A complete answer includes every line below with the word "agent".

**********

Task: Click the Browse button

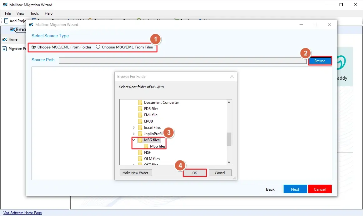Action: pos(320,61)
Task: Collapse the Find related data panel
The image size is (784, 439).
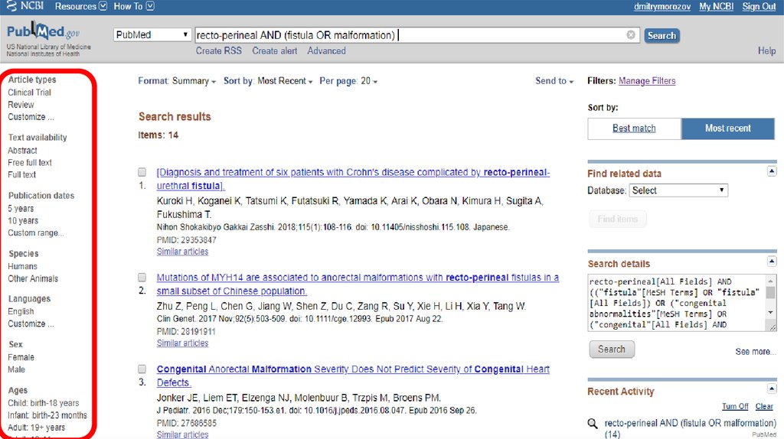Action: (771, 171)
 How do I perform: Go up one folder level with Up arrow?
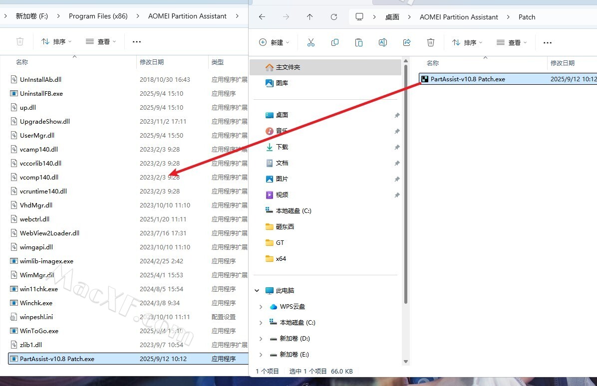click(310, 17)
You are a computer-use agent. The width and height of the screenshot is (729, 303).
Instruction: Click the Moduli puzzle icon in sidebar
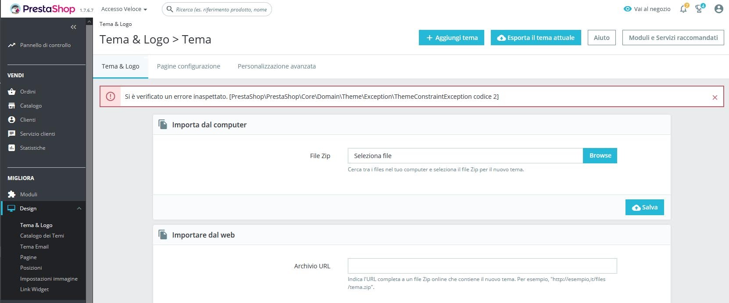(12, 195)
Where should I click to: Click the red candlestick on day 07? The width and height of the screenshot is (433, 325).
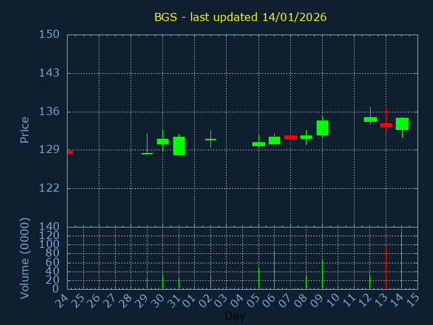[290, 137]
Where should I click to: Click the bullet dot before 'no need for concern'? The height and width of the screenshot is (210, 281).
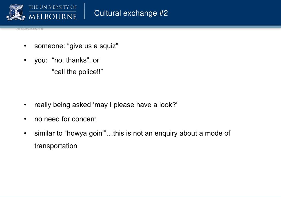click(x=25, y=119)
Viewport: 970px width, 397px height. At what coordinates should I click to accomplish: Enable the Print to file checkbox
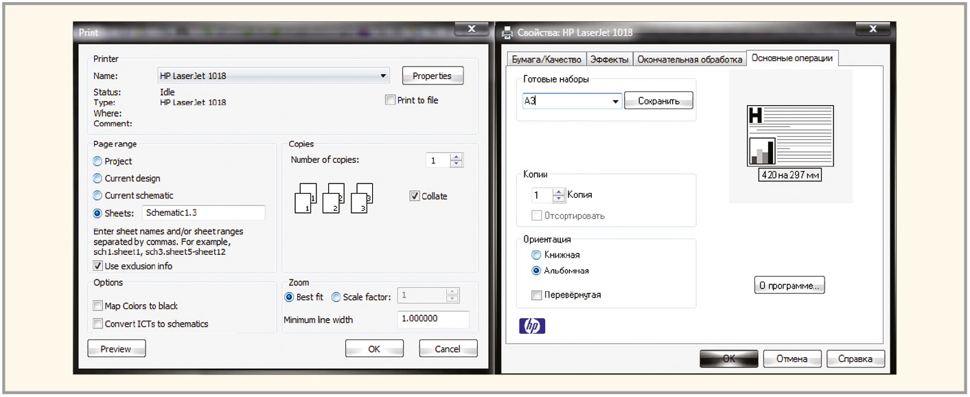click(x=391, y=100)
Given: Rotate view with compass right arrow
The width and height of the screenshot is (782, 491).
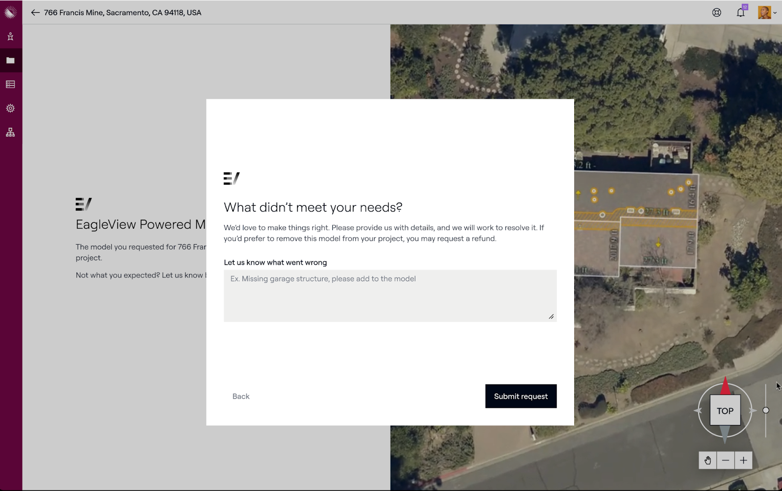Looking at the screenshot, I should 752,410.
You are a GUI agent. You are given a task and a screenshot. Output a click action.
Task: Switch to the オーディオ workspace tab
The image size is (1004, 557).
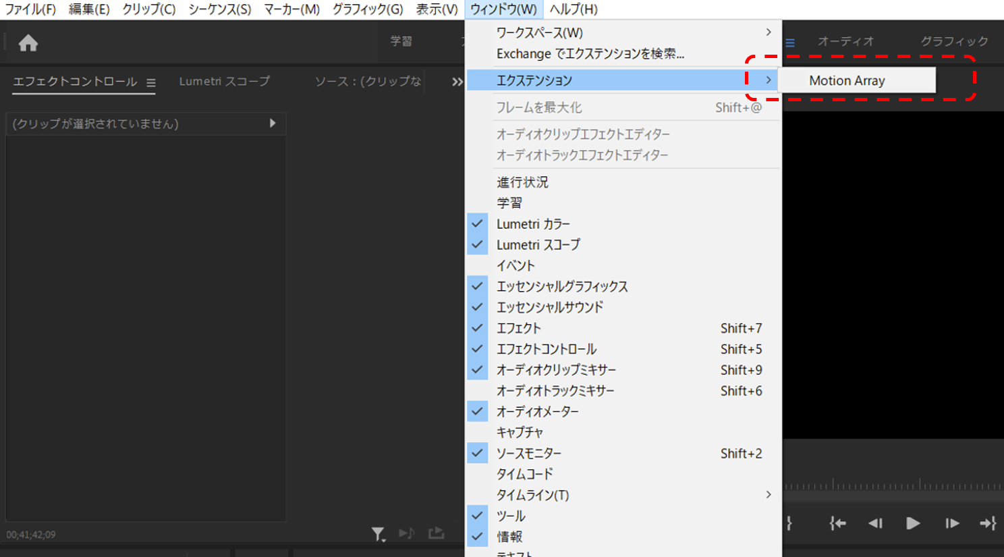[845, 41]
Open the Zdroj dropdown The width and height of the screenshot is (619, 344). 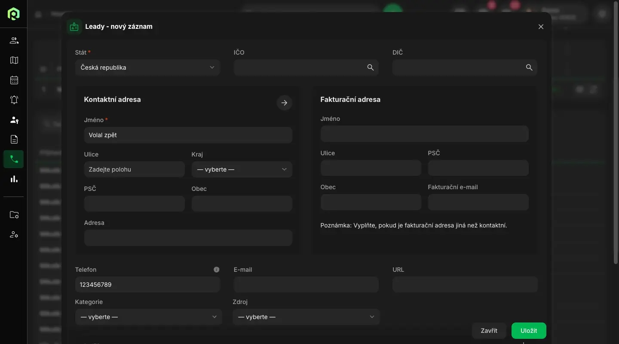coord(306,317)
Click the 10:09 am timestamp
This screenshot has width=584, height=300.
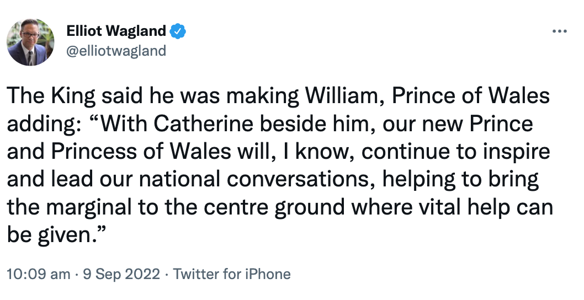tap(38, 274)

**********

### Answer to the exercise
You are a computer-use agent. The width and height of the screenshot is (729, 303).
You are a GUI agent. You are given a task and a screenshot. Output a click action.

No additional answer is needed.